▶ **Task brief**:
Answer these questions from the article below on Chicago's COVID-19 warning after the weekend protests.
(a) For how many days should people who attended a gathering self-quarantine at home?
(b) How many COVID-19 deaths had Illinois recorded statewide?
(c) What distance from others did Arwady mention people may not have kept?

START Extract provided

Chicago health officials urged anyone who attended a protest or gathering over the weekend to self-quarantine at home for 14 days if possible, warning residents that the coronavirus pandemic is not over - even if it's not at the top of mind.
"While we continue to make progress, I am concerned we may see ourselves take a step backward down the line against COVID-19," Chicago Department of Public Health Commissioner Dr. Allison Arwady said at a news conference Monday with Mayor Lori Lightfoot and other city officials to discuss the protests, looting, vandalism and unrest that gripped the city over the weekend.
"That's because COVID-19 is caused by a virus, and that virus doesn't care about what's going on in the city," Arwady continued, adding that COVID-19 still does not yet have a cure or effective treatmeant and "still takes every opportunity it can to spread."
"Still here in Chicago we are seeing hundreds of new cases of COVID-19 every day," she said. The number of coronavirus cases in Illinois surpassed 120,000 on Sunday, state health officials said, with a death toll of 5,390 statewide.
"If you've been in any kind of gathering this weekend - protests, social, if you reached out for contact during this time - you are at increased risk for having contracted COVID-19," Arwady said, asking that those who gathered in groups, particularly those who did not keep a 6-foot distance from others, self-isolate at home for 14 days.
"I especially want to ask that if you have been in close contact with people outside of your household this weekend, please avoid close contact with those at the highest risk for serious outcome and death from COVID," she continued.

END Extract provided
START Data records

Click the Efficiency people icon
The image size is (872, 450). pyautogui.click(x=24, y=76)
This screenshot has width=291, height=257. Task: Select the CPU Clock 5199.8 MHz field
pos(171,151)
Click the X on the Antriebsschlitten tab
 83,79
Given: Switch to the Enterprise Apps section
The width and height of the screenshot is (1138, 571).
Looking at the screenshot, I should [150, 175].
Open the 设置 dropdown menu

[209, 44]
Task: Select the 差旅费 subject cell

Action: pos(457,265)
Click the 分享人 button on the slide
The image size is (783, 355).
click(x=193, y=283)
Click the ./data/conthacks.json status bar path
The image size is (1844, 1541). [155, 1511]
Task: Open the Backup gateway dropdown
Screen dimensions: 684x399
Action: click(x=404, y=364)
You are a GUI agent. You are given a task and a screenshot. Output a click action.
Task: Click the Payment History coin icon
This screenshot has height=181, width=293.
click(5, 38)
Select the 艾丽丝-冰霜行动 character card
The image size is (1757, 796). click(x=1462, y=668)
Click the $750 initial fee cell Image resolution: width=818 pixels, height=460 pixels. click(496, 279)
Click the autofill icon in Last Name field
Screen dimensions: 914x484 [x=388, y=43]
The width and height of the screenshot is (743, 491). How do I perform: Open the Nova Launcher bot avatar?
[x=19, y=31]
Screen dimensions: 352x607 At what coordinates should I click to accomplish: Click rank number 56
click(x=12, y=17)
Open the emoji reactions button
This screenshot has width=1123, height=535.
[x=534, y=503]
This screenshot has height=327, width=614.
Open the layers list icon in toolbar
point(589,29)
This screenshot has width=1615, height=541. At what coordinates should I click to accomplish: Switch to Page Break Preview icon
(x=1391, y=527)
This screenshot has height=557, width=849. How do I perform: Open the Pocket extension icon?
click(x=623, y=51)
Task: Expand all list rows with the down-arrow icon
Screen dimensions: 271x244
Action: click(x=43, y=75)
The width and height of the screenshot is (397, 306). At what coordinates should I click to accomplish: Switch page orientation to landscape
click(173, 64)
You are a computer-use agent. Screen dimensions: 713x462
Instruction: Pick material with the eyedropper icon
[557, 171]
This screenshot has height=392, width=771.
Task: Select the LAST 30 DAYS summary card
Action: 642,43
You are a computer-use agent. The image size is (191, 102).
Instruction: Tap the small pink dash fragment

END Data records

▶ **Response to this exercise**:
(a) 14 days
(b) 5,390
(c) 6 feet